### TASK INSTRUCTIONS
Every line of the entries below from the one containing "Instruction: Expand the" to the one containing "This screenshot has height=1057, width=817.", both ends included, must be written out exactly. No other line belongs in the answer.

### MATERIAL PROVIDED

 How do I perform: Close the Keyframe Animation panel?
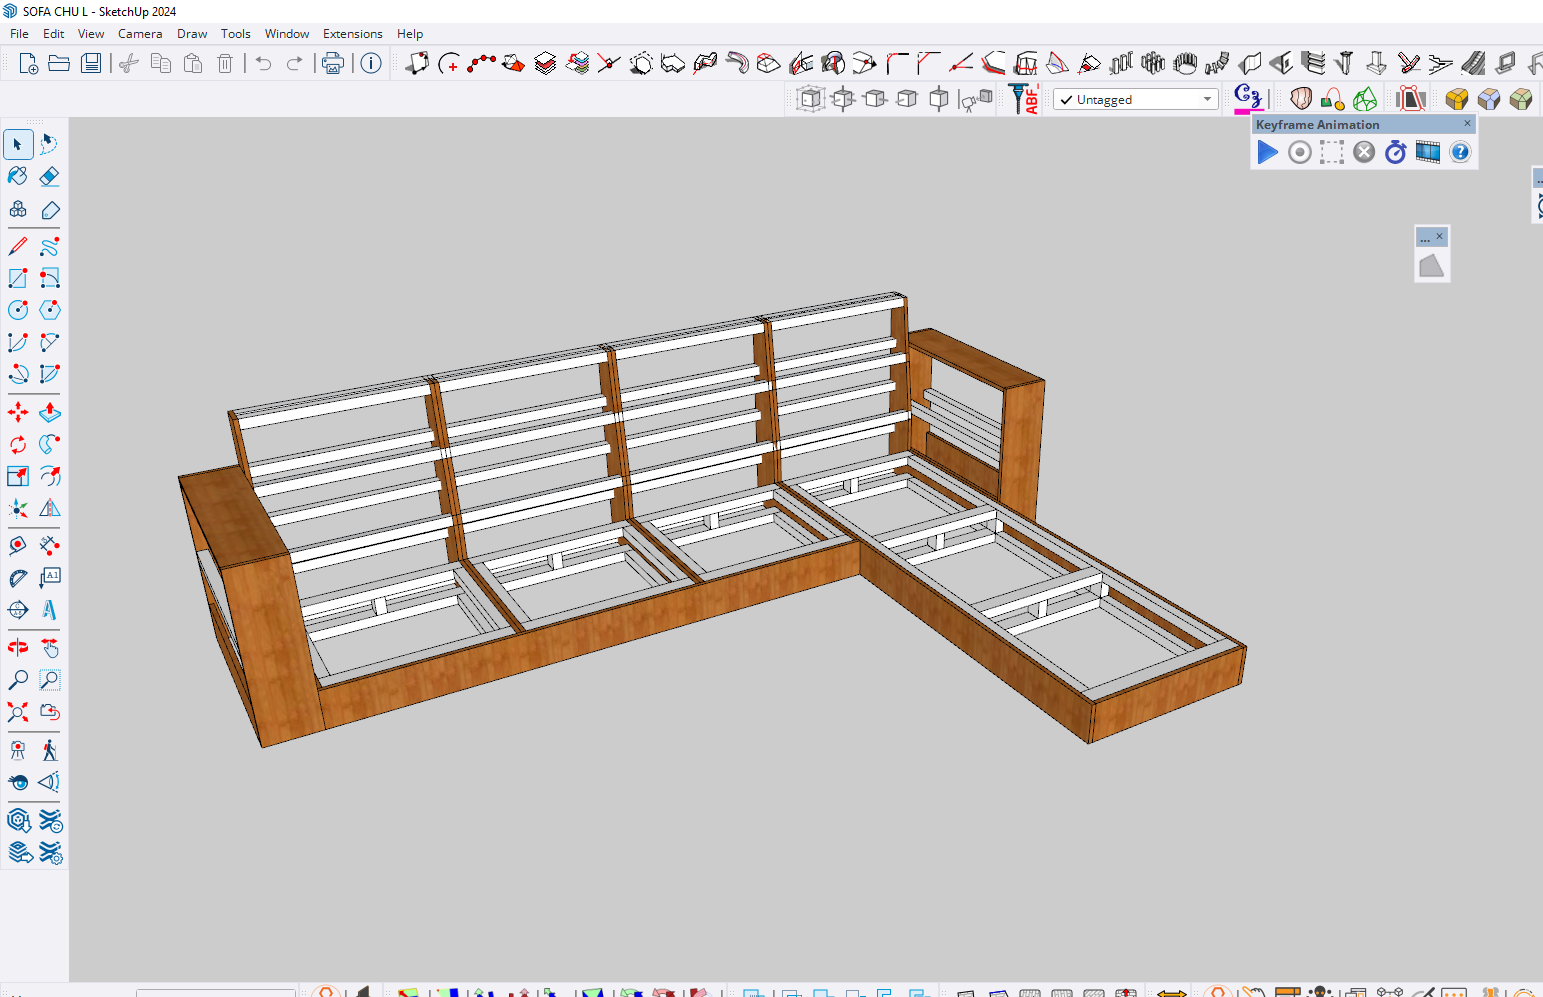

---

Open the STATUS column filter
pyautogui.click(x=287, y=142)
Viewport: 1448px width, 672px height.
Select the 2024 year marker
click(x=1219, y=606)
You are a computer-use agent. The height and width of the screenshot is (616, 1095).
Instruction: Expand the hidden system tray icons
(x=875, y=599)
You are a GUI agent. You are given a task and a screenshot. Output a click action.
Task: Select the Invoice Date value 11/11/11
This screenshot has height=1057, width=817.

### EXPECTED ANSWER
Instruction: Expand the hidden system tray icons
(x=875, y=599)
You are a GUI agent. You are given a task and a screenshot. Output a click action.
Task: Select the Invoice Date value 11/11/11
This screenshot has height=1057, width=817.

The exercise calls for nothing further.